WRITTEN INSTRUCTION
In the listing below, switch "TOTAL" to "AMOUNT" and leave everything else unchanged. Write out only the lines from the line with "Given: Open the #2ottobre hashtag" to the line with "(x=451, y=473)", both included, with the pictures left out.

# start of SUPPLIED INFORMATION

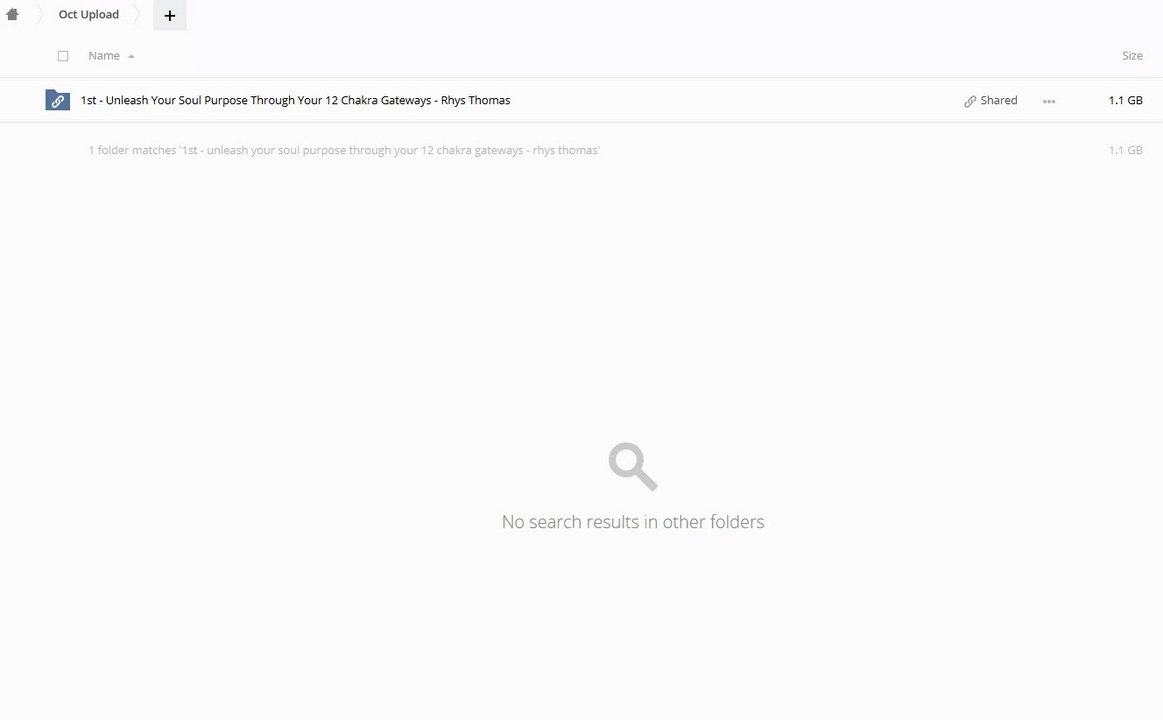1163x720 pixels.
Task: Click the greyed summary total 1.1 GB
Action: tap(1124, 150)
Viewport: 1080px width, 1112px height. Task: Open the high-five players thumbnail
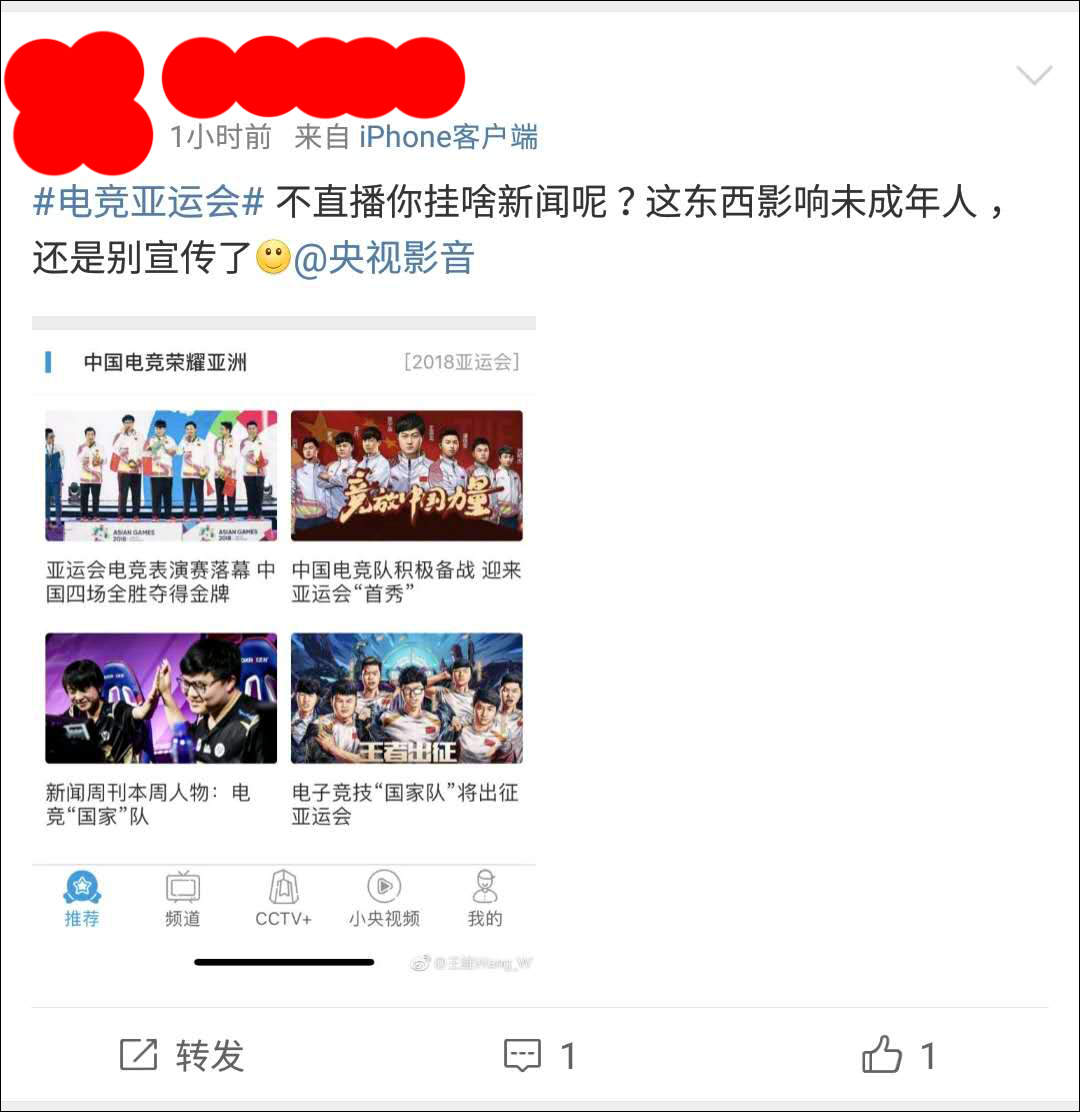click(161, 699)
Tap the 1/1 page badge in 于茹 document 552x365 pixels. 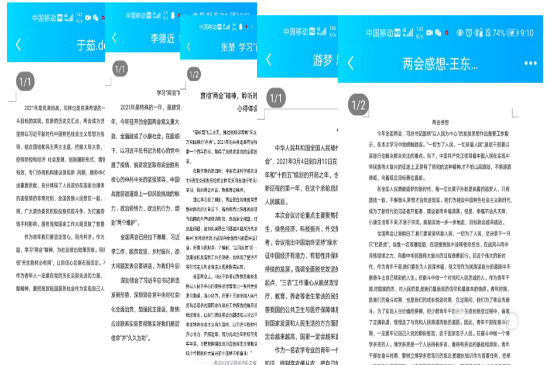click(x=25, y=82)
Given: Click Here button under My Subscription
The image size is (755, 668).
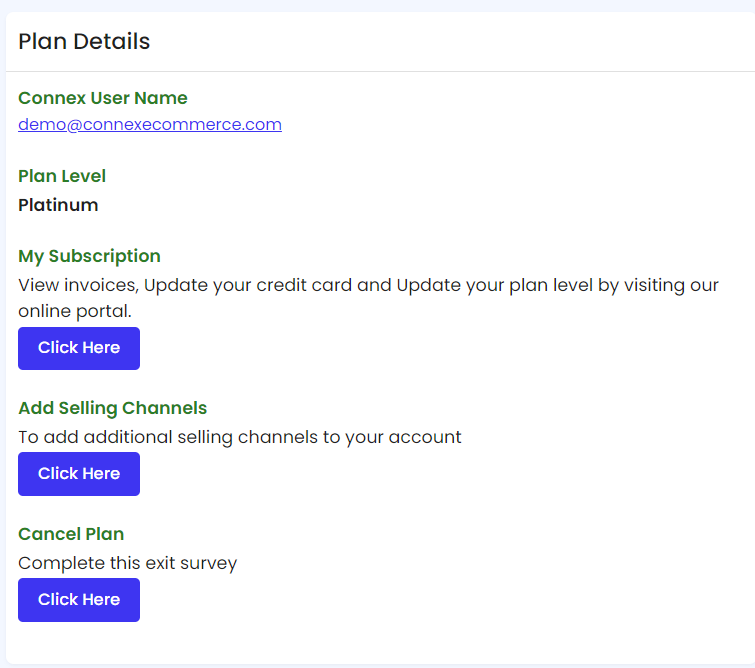Looking at the screenshot, I should coord(79,348).
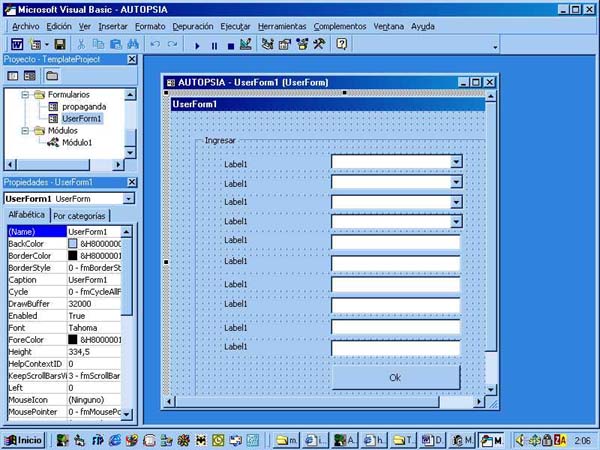Open the UserForm1 object selector dropdown
The width and height of the screenshot is (600, 450).
pos(126,199)
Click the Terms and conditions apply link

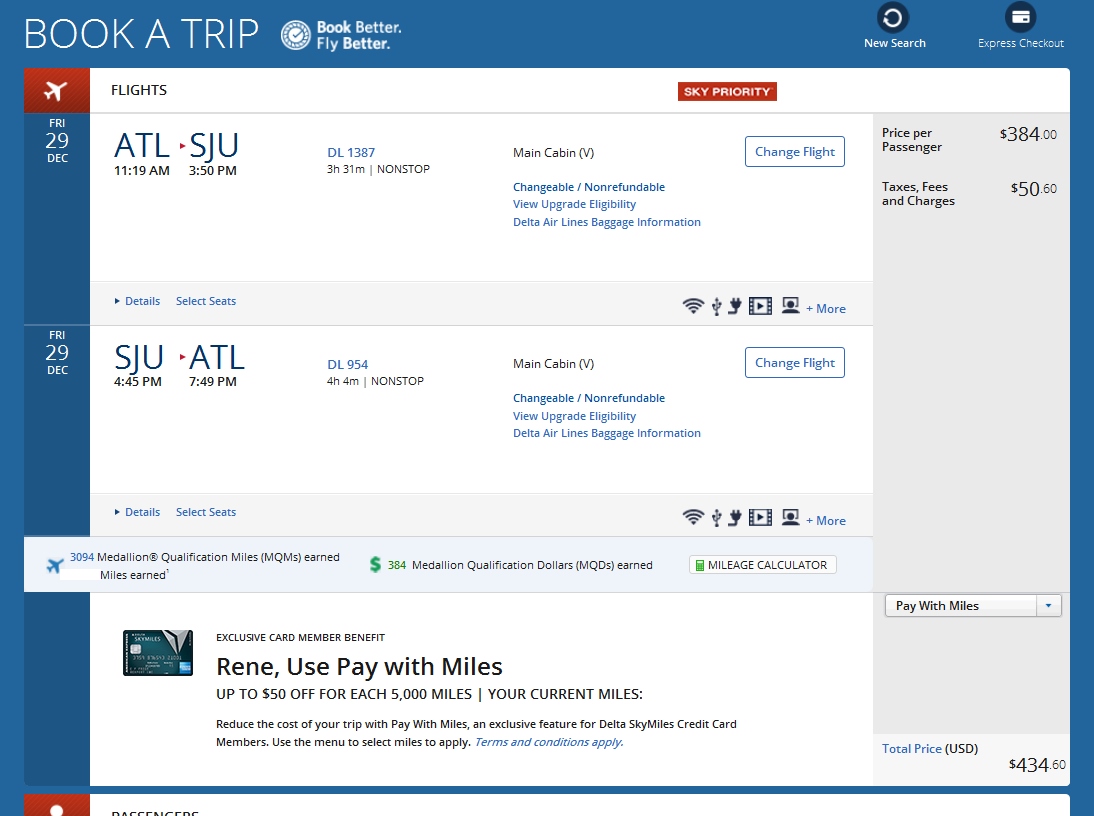[549, 742]
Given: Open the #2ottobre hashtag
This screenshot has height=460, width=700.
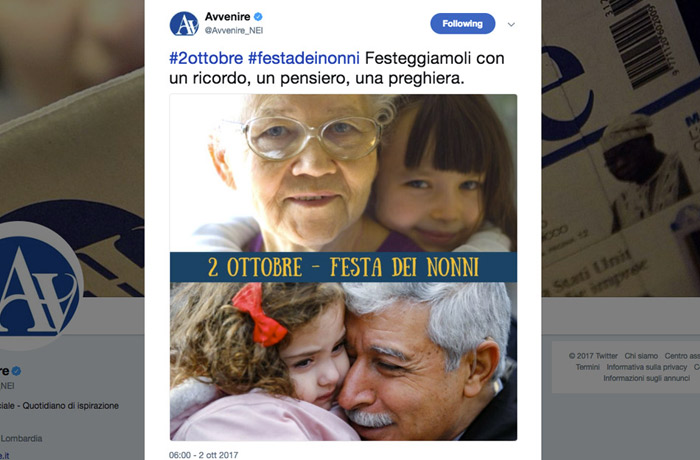Looking at the screenshot, I should (x=206, y=58).
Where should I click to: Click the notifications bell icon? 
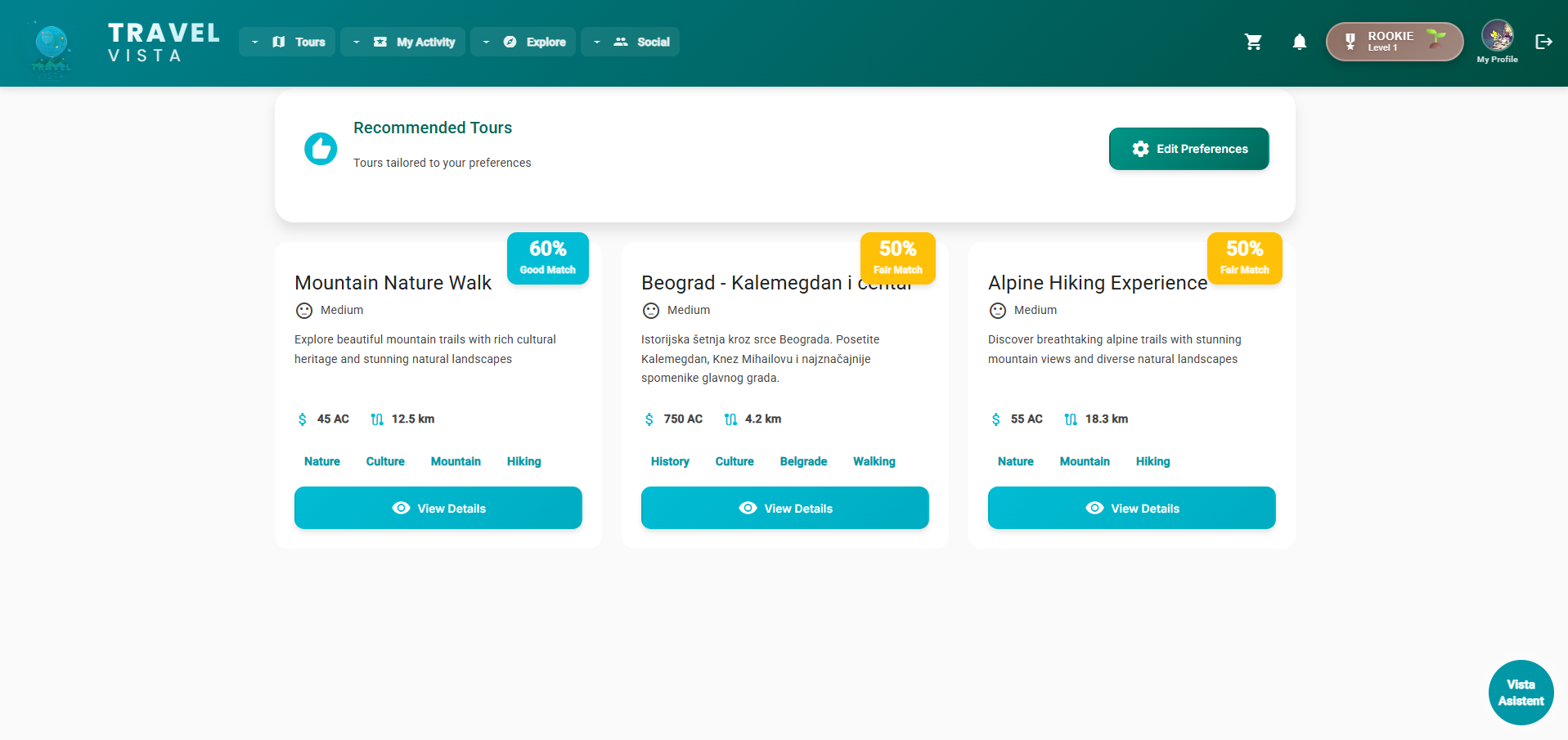pos(1299,42)
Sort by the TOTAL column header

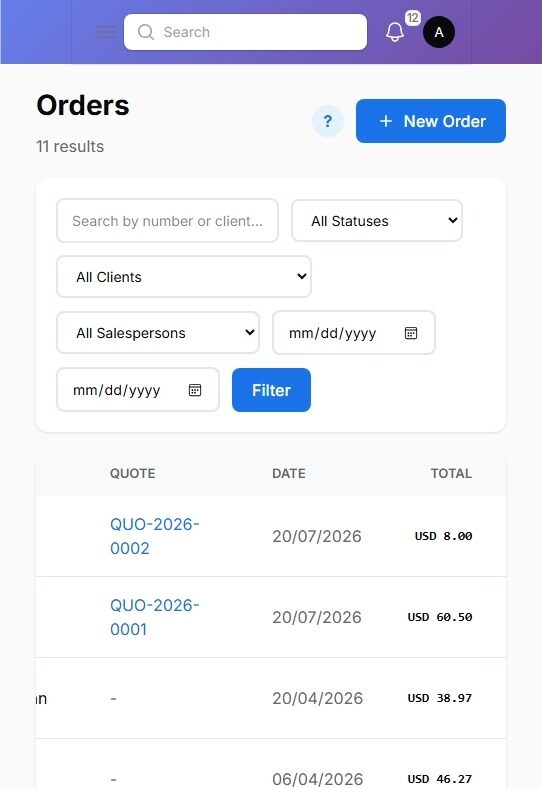(x=451, y=473)
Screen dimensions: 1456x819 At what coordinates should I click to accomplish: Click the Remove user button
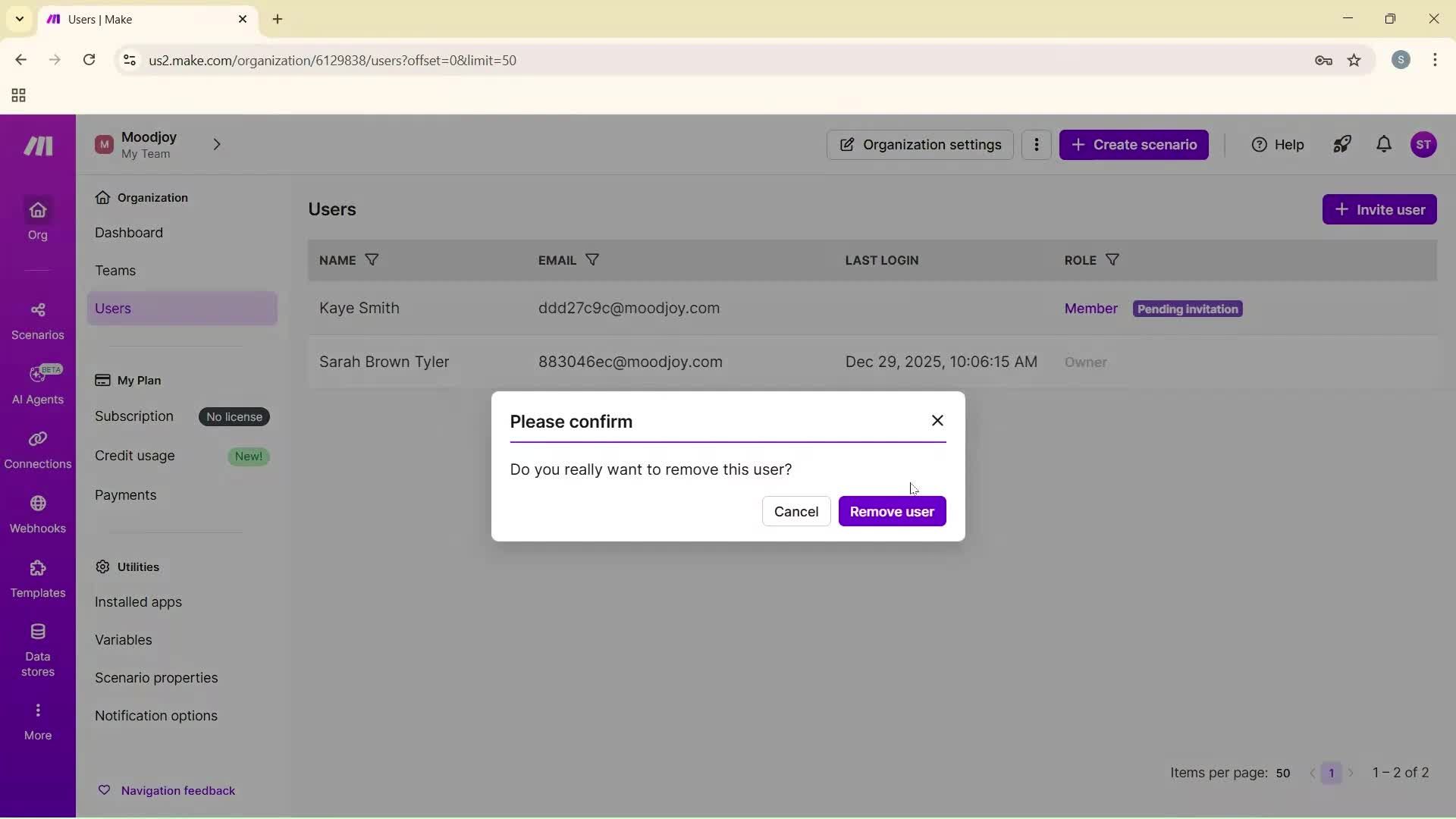tap(892, 511)
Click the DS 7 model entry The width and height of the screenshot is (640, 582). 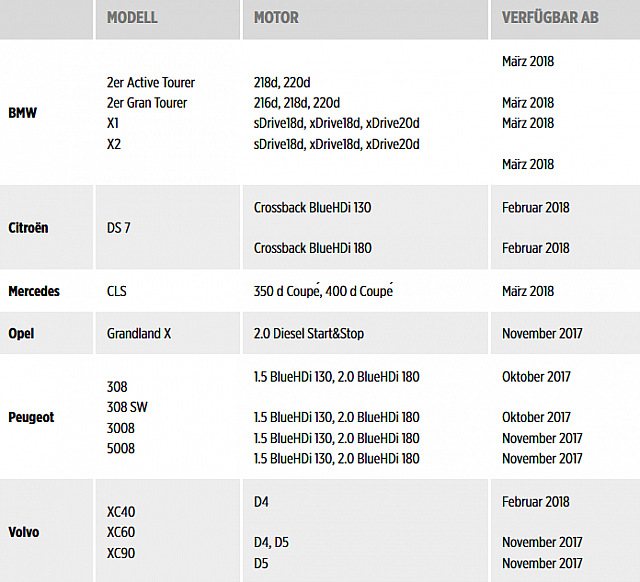point(119,228)
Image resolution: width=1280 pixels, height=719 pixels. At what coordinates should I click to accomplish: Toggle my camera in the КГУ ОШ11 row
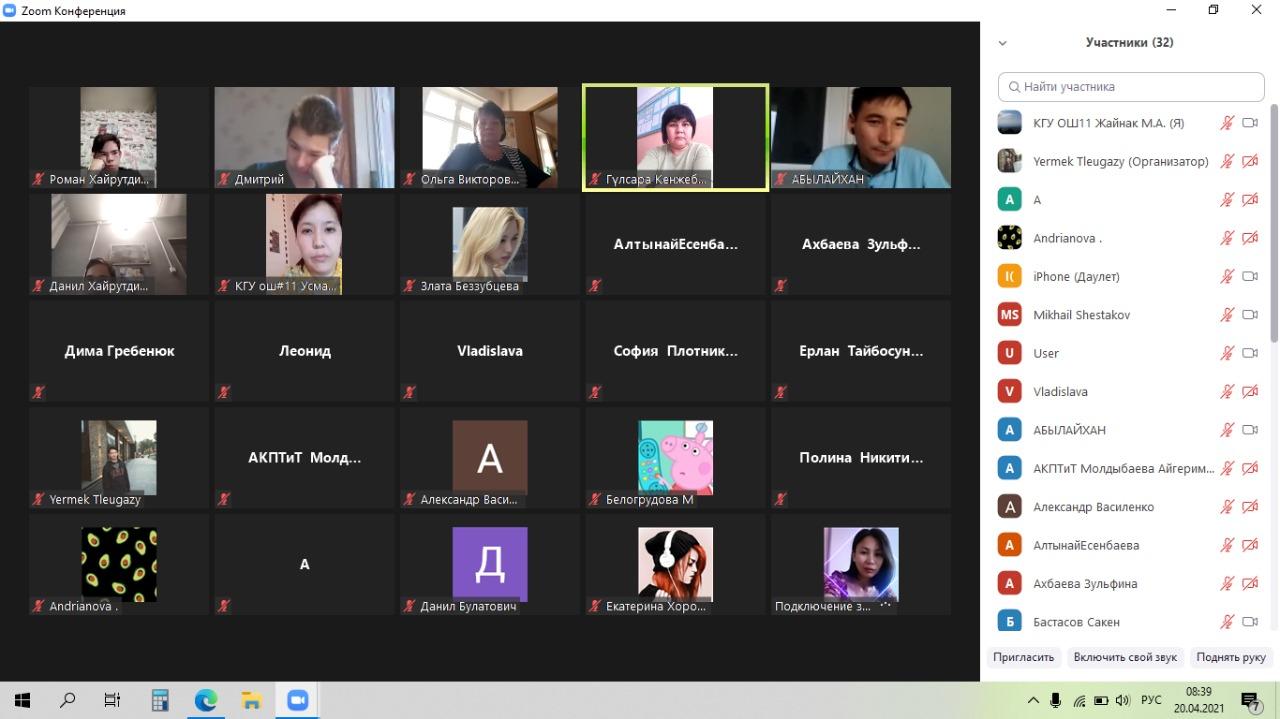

# end of SUPPLIED INFORMATION

EXERCISE OUTPUT
Given: Open the #2ottobre hashtag
This screenshot has height=460, width=700.
Looking at the screenshot, I should (x=206, y=58).
Where should I click to: Click the notifications bell icon? 
pos(1299,42)
Sort by the AMOUNT column header

(x=451, y=473)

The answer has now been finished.